The bassist's weary countenance is hard-earned. As a former member of Guided by Voices, the Dayton indie-pop cult favorite, Tobias toured six to eight months out of the year, playing marathon three-hour sets four or five nights a week. The GBV catalog is among the most extensive in music, and Tobias was responsible for knowing hundreds of songs, all of them written by enigmatic frontman Robert Pollard.
"That got brutal after a while," Tobias says between swigs. "Performing someone else's songs, no matter how good they are -- and they are very, very good. But my mindset isn't to serve someone else's songs all the time. I like being in more of a collaborative situation, as opposed to being someone's backup. Music became a job, and I never envisioned it ever being that way. I really enjoyed my time in Guided by Voices, but towards the end, I didn't care for it too much. I just got tired."
So last September, after four years of active duty, Tobias walked away from Pollard's band. He planned to take an extended hiatus from music, after watching life on the road lead to the crumbling of his marriage. It was time to get things back in order.
That didn't last long. In between tours with Guided by Voices, Tobias had recorded a wealth of his own songs, mostly sparse, acoustic-oriented numbers about longing. He gave them to his younger brother, Todd, who added ambiance in the form of swirls of effects. Though the material was never intended for release, the CD-Rs shared with friends led to an offer to put out an album on Viva, the label of Cleveland's superb indie rockers Viva Caramel. Almost as quickly as he had sworn off music, he was back with a new project, Bloom.
"I didn't plan on playing this soon," says Tobias, also a veteran of a number of seminal Cleveland bands, including Cobra Verde, Gem, and Prisonshake. "I really wanted to take a lot of time off. But I was approached to release the record, so I was like, 'Well, a certain amount of business does have to get done.' I found that I've rediscovered my enjoyment in playing, because I had lost that."
Tobias's newfound happiness isn't all that palpable on Clouds Forming Crowns, Bloom's mercurial debut, which is due out next Tuesday.
"It's a very sad record," he says. "I don't want to sound pretentious, but it's a document of what was going on at the time, just being away from home for so long, in a failed marriage, and trying to live a normal life in the midst of this very abnormal life I was living. I just hope it's not self-pitying."
Far from it, the disc is a biting affair that's sure to rank among the best releases from these parts in 2004. Tobias's voice is equal parts nicotine and heartache; he sings plaintively, over restless guitars and shape-shifting rhythms. The songs span from rangy rockers ("Cruel Is the Time") to ghostly ballads ("Sick & Free"), on which Tobias's voice is enveloped in his brother's spectral electronics.

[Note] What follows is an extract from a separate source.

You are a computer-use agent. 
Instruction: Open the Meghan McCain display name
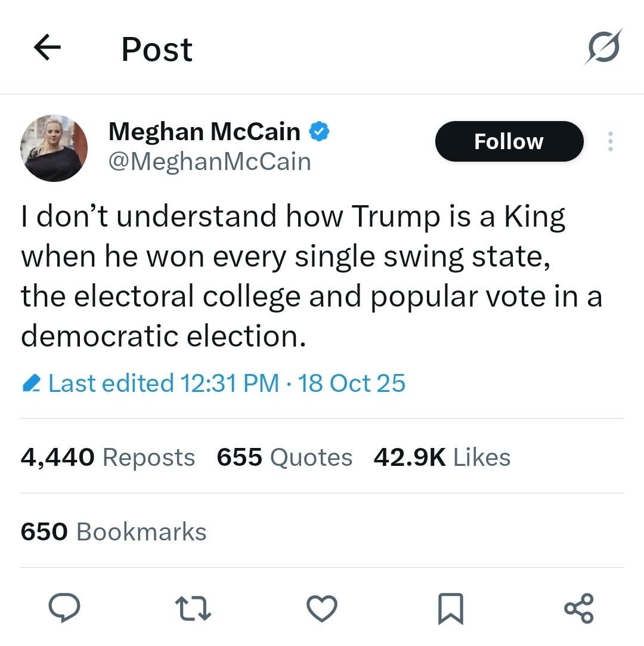tap(204, 131)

Last month, Tobias assembled a live band consisting of Scott Pickering -- who's played drums in every band Tobias has been in, except Guided by Voices -- and Viva Caramel members Brian Strazek on guitar, Brian Noga on bass, and Matt Charboneau on keys. Bloom's debut Saturday at the Grog Shop will include a handful of new songs, as well as more muscular versions of the sometimes spartan tunes on Clouds.
"Live, it's going to be very loud and just all-out," Tobias says. "I've been very surprised and very excited about how the songs have taken life in a live setting, as opposed to on record. It's a bunch of people that I feel very, very comfortable with, and they're very good musicians. I feel lucky. And it's fun," he grins. "It's fun again."